Dra. Maria Macarita Elizondo Gasperín
Medalla al Mérito Universitario y al Mérito Judicial Electoral
Son sinónimos de ocioso: inactivo, desocupado, holgazán, perezoso, indolente, apático, vagabundo, lánguido, dejado, descuidado, poltrón, zángano, inútil, inadecuado, improductivo y otros que la misma sociedad emplea no precisamente para elogiar a alguien, sino para denostarlo. Así, una misma actividad puede ser percibida en forma positiva para unos y negativa para otros, por ejemplo dedicar tiempo al descanso, a la lectura, al juego, a la relajación, a ver la televisión o simplemente a echar a volar la imaginación para inventar y ser creativos.
Es sabido que el ocio es necesario para obtener un mejor rendimiento, tanto físico como mental, en nuestra actividad laboral. Es un derecho humano básico, como la educación, el trabajo y la salud.
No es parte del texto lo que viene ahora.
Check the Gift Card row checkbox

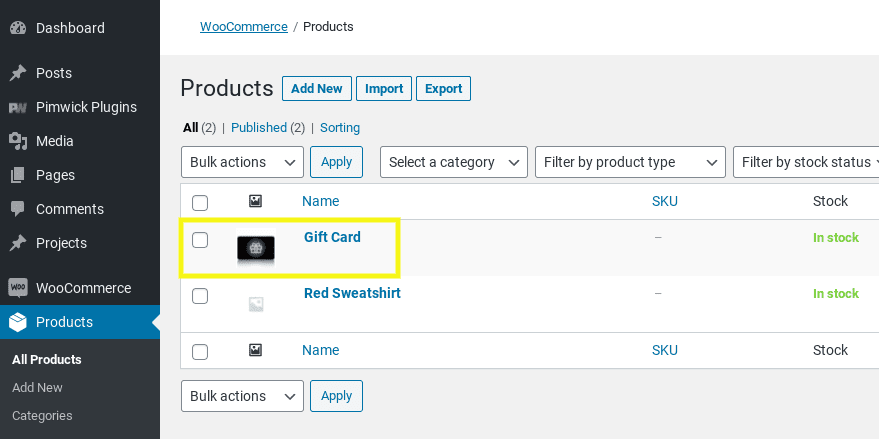pyautogui.click(x=200, y=240)
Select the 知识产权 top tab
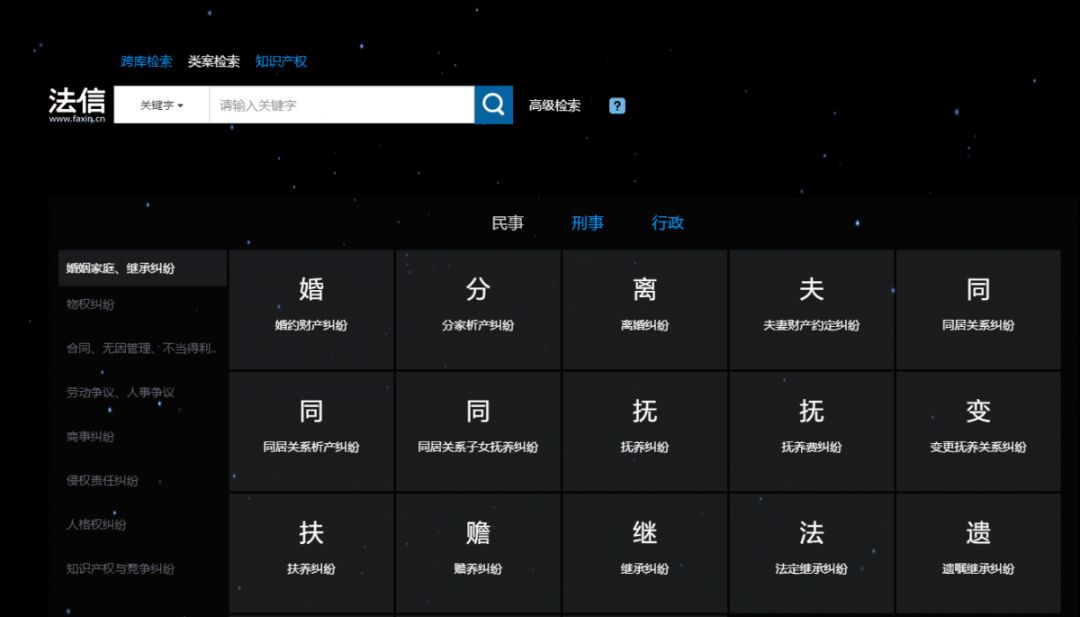Image resolution: width=1080 pixels, height=617 pixels. [281, 62]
Diversos estudios sociológicos distinguen el trabajo del ocio. No se considera una pérdida de tiempo, sino un período de recreación, el trabajo tampoco debe ser visto simplemente como una actividad, sino como una herramienta para modificar el mundo material y mental por medio de un esfuerzo. Existen diversos instrumentos internacionales que consagran el derecho al tiempo libre.
La Declaración Universal de los Derechos Humanos sostiene como ideal común que todos los pueblos y naciones deben esforzarse, a fin de que los individuos y las instituciones promuevan, mediante la enseñanza y la educación, el reconocimiento, el respeto y aplicación de las libertades y los derechos universales y efectivos, asegurándolos con medidas progresivas de carácter nacional e internacional. Así, su artículo 23, prevé, “toda persona tiene derecho al trabajo, a la libre elección de su trabajo, a condiciones equitativas y satisfactorias de trabajo y a la protección contra el desempleo” y por su parte el artículo 24 dice, “Toda persona tiene derecho al descanso, al disfrute del tiempo libre, a una limitación razonable de la duración del trabajo y a vacaciones periódicas pagadas”. La Declaración Americana de los Derechos y Deberes del Hombre en el numeral xv enuncia, “Toda persona tiene derecho a descanso, a honesta recreación y a la oportunidad de emplear útilmente el tiempo libre en beneficio de su mejoramiento espiritual, cultural y físico”. Son fatales las consecuencias para aquellos que no ejercen su derecho al descanso, al ocio o al tiempo libre.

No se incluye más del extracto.